Die Grünen bei der Europawahl: Ein Achtungserfolg
Immerhin knapp über 10 Prozent: Die Grünen verlieren leicht, werden aber drittstärkste Kraft und sehen sich laut Rebecca Harms „raus aus den Kartoffeln“.
BERLIN taz | Die Verunsicherung war groß in den Tagen vor der Wahl: Würde es diesmal wenigstens für das selbstgesteckte Ziel reichen? Dürfen die Grünen nach dem 8,4-Prozent-Debakel bei der Bundestagswahl wieder ein zweistelliges Ergebnis feiern? Selbst namhafte Parteistrategen antworteten darauf zuletzt mit Stirnrunzeln.
Nun bleibt den Grünen die Katastrophe erspart: Mit 10,8 Prozent liegen sie laut der ZDF-Hochrechnung immerhin knapp im zweistelligen Bereich – auf Platz drei hinter Union und SPD. Parteichefin Simone Peter sprach bei der Wahlparty von einem „Superergebnis“. Bundesgeschäftsführer Michael Kellner verkündete, die Grünen hätten sich „aus dem Tief nach der Bundestagswahl herausgestrampelt“. Und die Spitzenkandidatin Rebecca Harms versicherte: „Wir sind raus aus den Kartoffeln.“ Das ist neue grüne Bescheidenheit.
Denn gemessen an den 12,1 Prozent bei der letzten Europawahl schrumpft der große Erfolg zu einem kleinen Verlust zusammen. Damals holten die deutschen Grünen 14 Sitze. Diesmal ziehen voraussichtlich bestenfalls 11 Listenkandidaten ins Europaparlament ein.
Die Grünen haben zwar eine überdurchschnittlich europabegeisterte Wählerschaft, aber einen schwierigen Wahlkampf hinter sich – mit knappem Budget und geringen Profilierungsmöglichkeiten angesichts der Zuspitzung auf das schwarz-rote Duell um die Kommissionspräsidentschaft. Die Partei hatte zwar mit ihrem Protest gegen das transatlantische Handelsabkommen TTIP früh auf ein wichtiges Thema gesetzt. Dennoch blieb ungewiss, welche Massenwirkung der Streit um Chlorhähnchen und Investorschutzklauseln jenseits der grünen Stammwählerschaft entfalten würde.

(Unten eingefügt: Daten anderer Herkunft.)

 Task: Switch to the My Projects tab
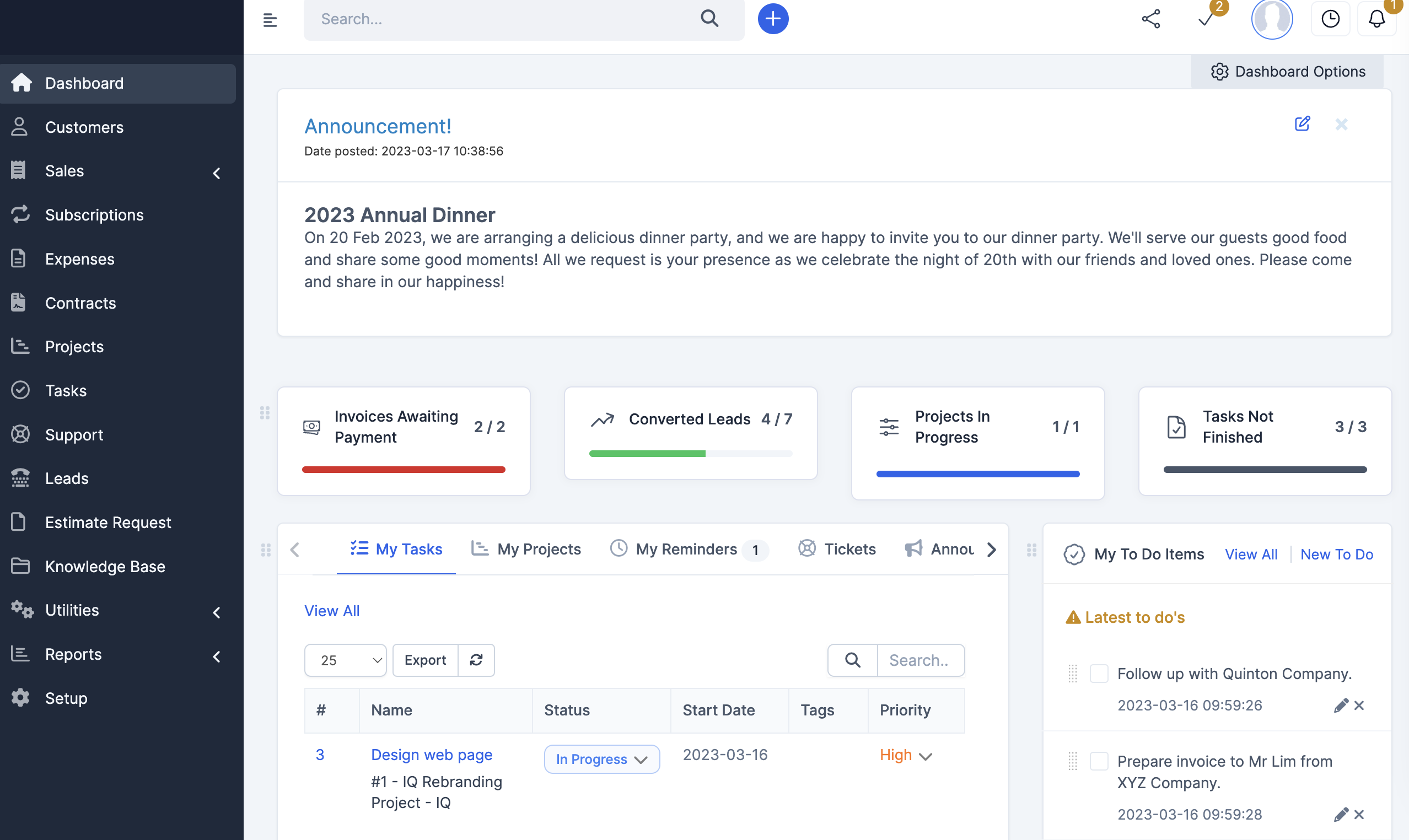point(526,549)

Seit der vergeigten Bundestagswahl und dem Generationenwechsel im vergangenen Herbst wirken die Grünen nach wie vor auf Orientierungssuche. Ohne dieses stabile Ergebnis hätte ihnen wohl eine massive Personal- und Richtungsdebatte gedroht. Der Achtungserfolg bei der Europawahl ist zwar nicht die große Trendwende, dürfte aber vorerst die Kritiker aus den eigenen Reihen ruhigstellen.